Qu’est-ce qu’une rupture conventionnelle ?
Instaurée en 2008, la rupture conventionnelle individuelle est un mode autonome de rupture du contrat de travail.
Elle n’est ni un licenciement, ni une démission, mais repose uniquement sur :
- l’accord libre et éclairé des deux parties ;
- un cadre légal strict destiné à sécuriser la démarche.
Ce dispositif est ouvert uniquement aux salariés en CDI. Les CDD et contrats d’intérim en sont exclus.
Les étapes de la procédure de rupture conventionnelle
La procédure se déroule en plusieurs phases obligatoires :
1. Un accord mutuel entre employeur et salarié
Aucune des deux parties ne peut imposer une rupture conventionnelle.
La démarche reste entièrement volontaire.
2. Un ou plusieurs entretiens
Employeur et salarié doivent tenir au moins un entretien afin de discuter :
- du principe de la rupture ;
- de la date envisagée de fin du contrat ;
- du montant de l’indemnité spécifique.
Le salarié peut se faire assister (selon les règles prévues par le Code du travail).
3. Signature de la convention de rupture
Cette convention formalise les conditions de la rupture : montant de l’indemnité, date de fin du contrat, etc.
À compter de la signature, un délai de rétractation de 15 jours calendaires s’applique.
4. Homologation par la Dreets
À l’issue du délai de rétractation, la convention doit être envoyée pour homologation à la Direction du Travail (Dreets).
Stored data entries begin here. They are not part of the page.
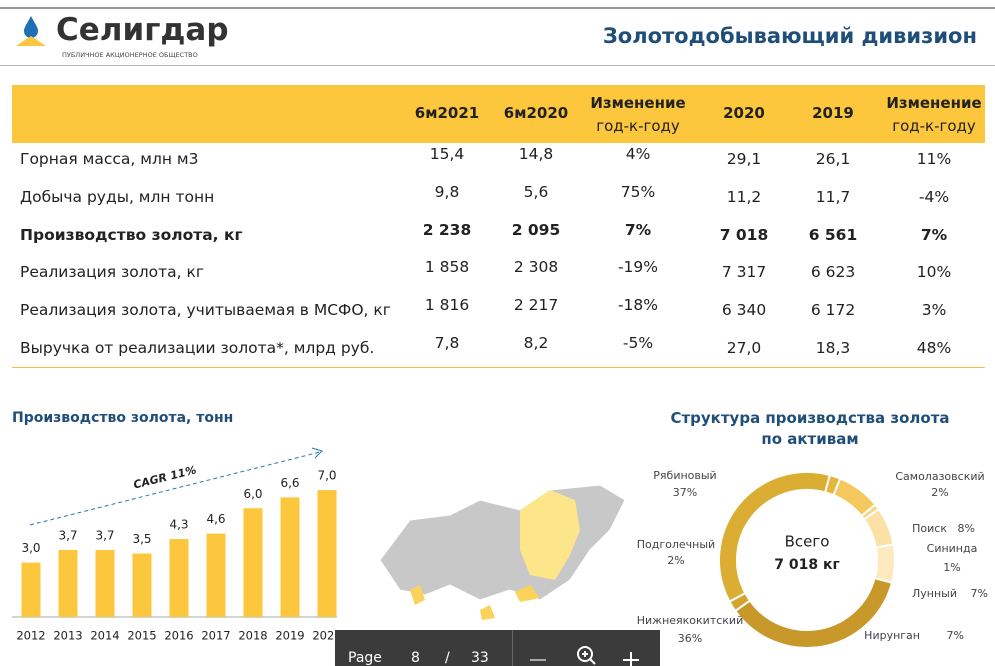 Image resolution: width=995 pixels, height=666 pixels. What do you see at coordinates (142, 539) in the screenshot?
I see `value-label: 3,5` at bounding box center [142, 539].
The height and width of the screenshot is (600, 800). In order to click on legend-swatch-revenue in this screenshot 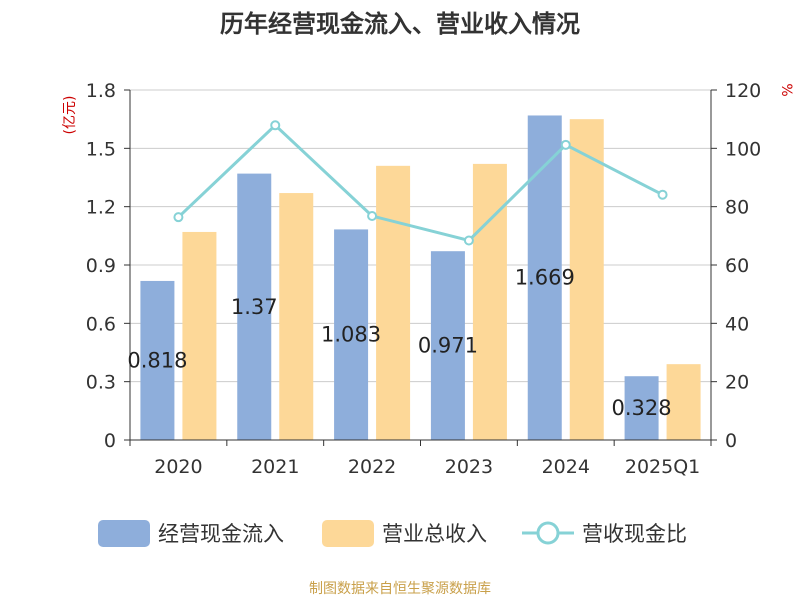, I will do `click(348, 534)`.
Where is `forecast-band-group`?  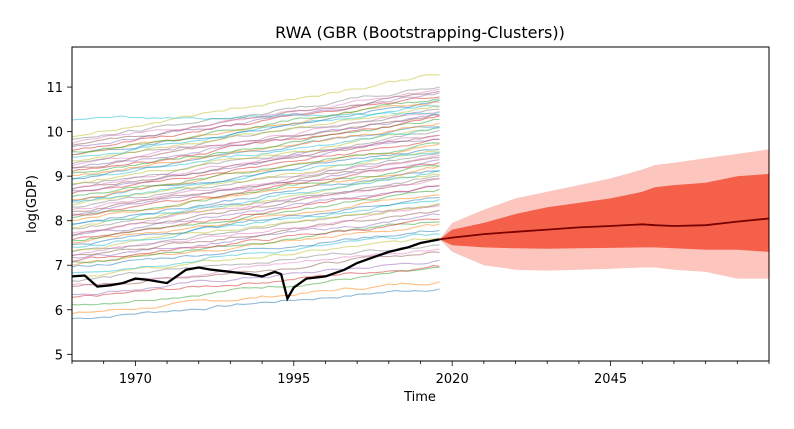
forecast-band-group is located at coordinates (604, 214).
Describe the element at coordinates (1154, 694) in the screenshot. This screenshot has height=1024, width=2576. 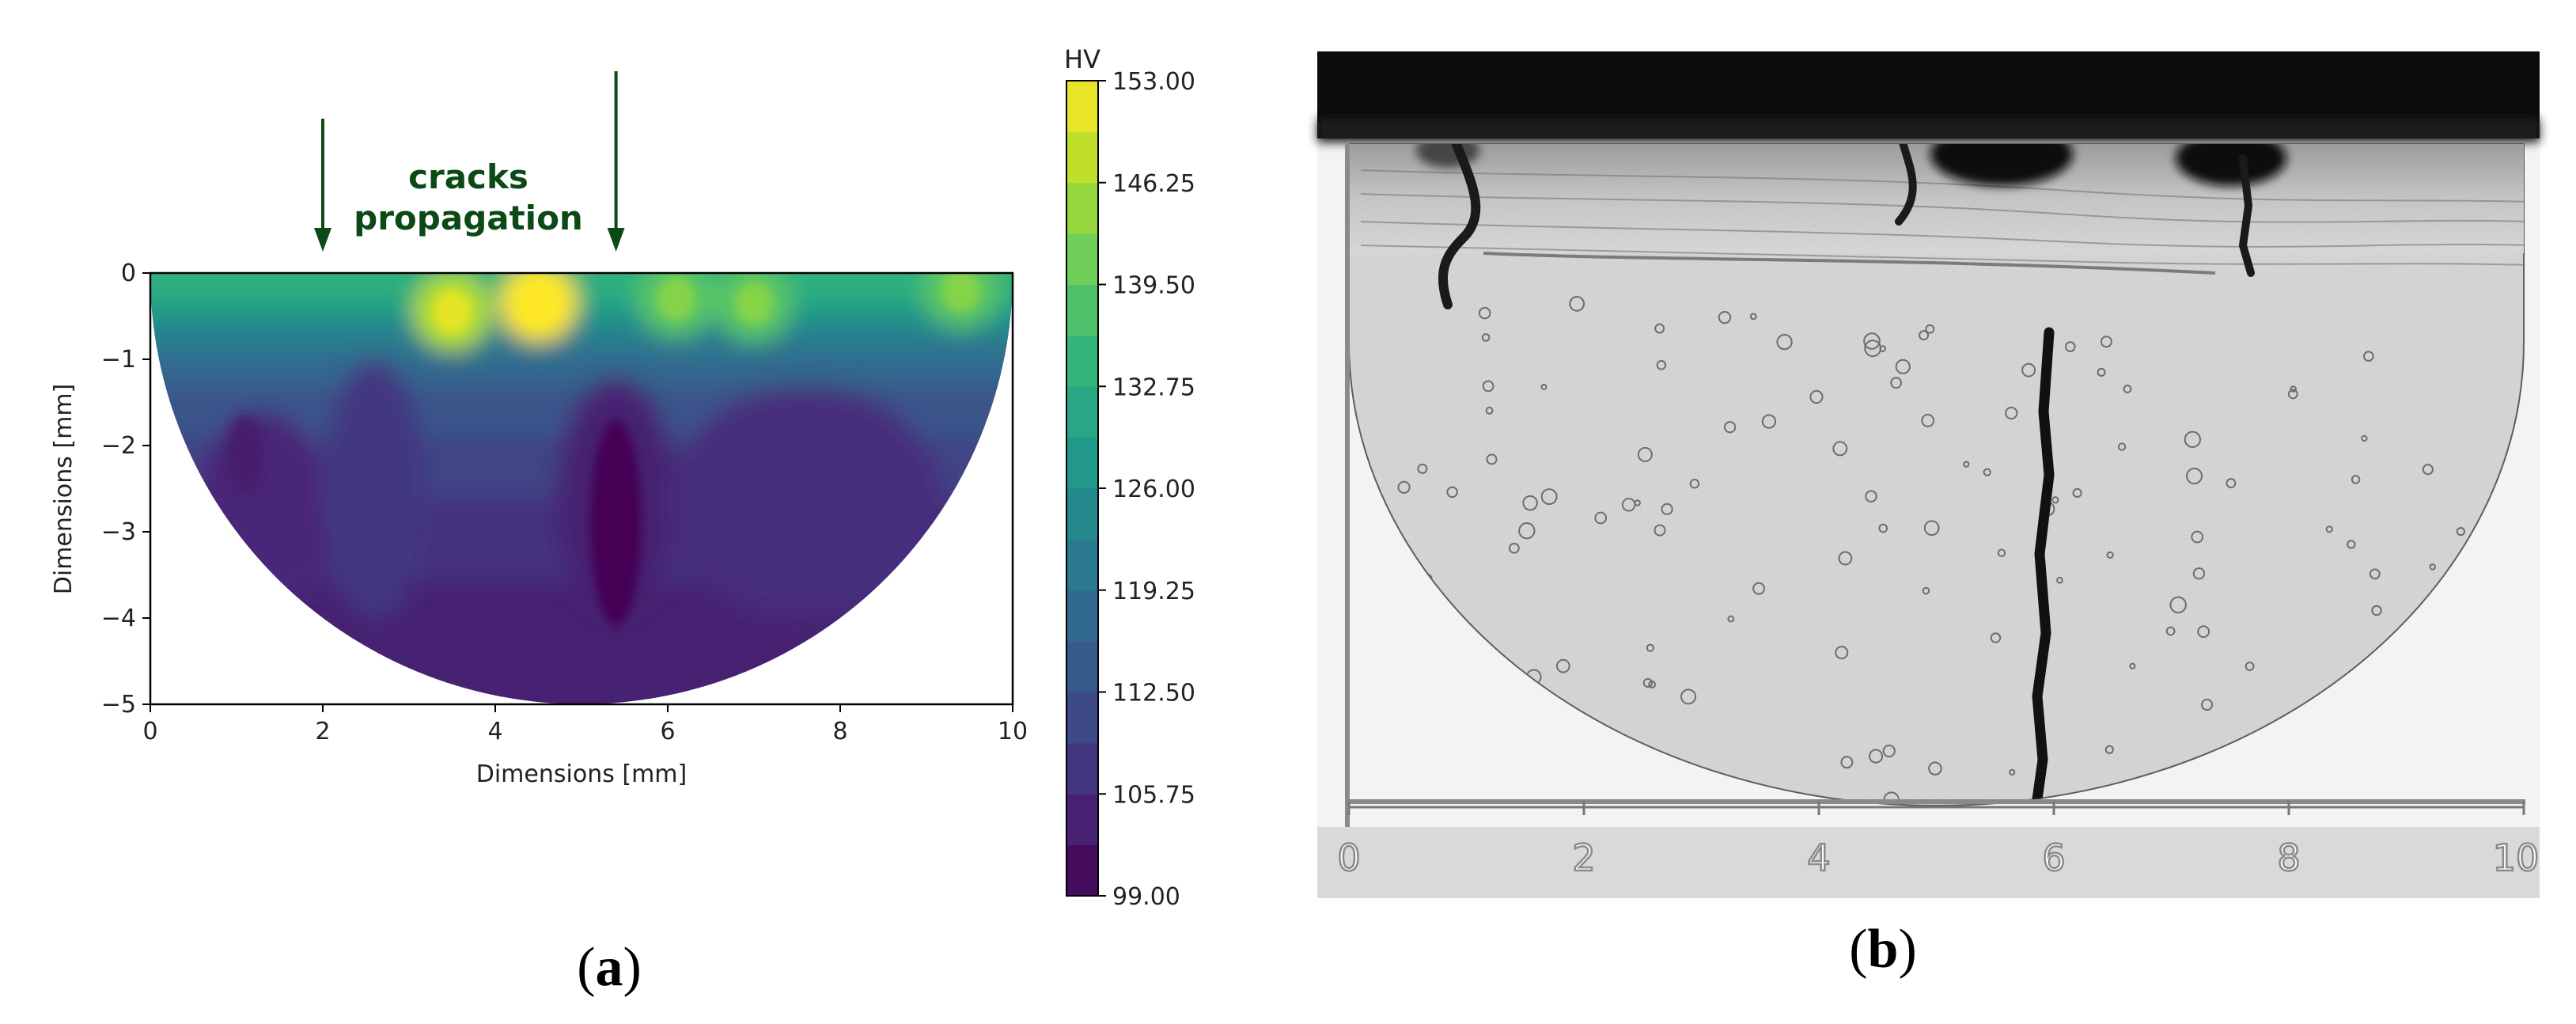
I see `colorbar-tick-label: 112.50` at that location.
L’administration vérifie :
- le consentement des parties,
- le respect de la procédure,
- le montant de l’indemnité (qui ne peut pas être inférieur au minimum légal).
Sans homologation, la rupture n’est pas valable.
Les avantages de la rupture conventionnelle
Pour le salarié
- Eligible à l'assurance chômage (ARE), contrairement à la démission.
- Indemnité spécifique au moins égale à l’indemnité légale de licenciement.
- Possibilité de négocier un montant supérieur selon le contexte (ancienneté, départ souhaité, situation de l’entreprise…).
- Départ négocié permettant d’éviter les conflits.
Pour l’employeur
- Sécurisation juridique : pas de risque de requalification ou de contentieux liés à un licenciement mal fondé.
- Rupture apaisée et anticipée.
- Maîtrise du calendrier de départ.
Points de vigilance et limites
La rupture conventionnelle obéit à un cadre strict :
- Elle est réservée aux CDI.
- Elle peut être annulée si le consentement du salarié n’est pas libre (pression, erreur, violence, dol).
- L’employeur n’a aucune obligation d’accepter une demande.
- Une procédure précise doit être respectée sous peine de refus d’homologation ou de contentieux ultérieur.
Pourquoi choisir la rupture conventionnelle ?
Parce qu’elle combine liberté, négociation et sécurité juridique, la rupture conventionnelle est aujourd’hui une alternative très appréciée au licenciement ou à la démission.
Elle permet aux deux parties de trouver une solution équilibrée, évitant l’affrontement tout en assurant une protection financière au salarié.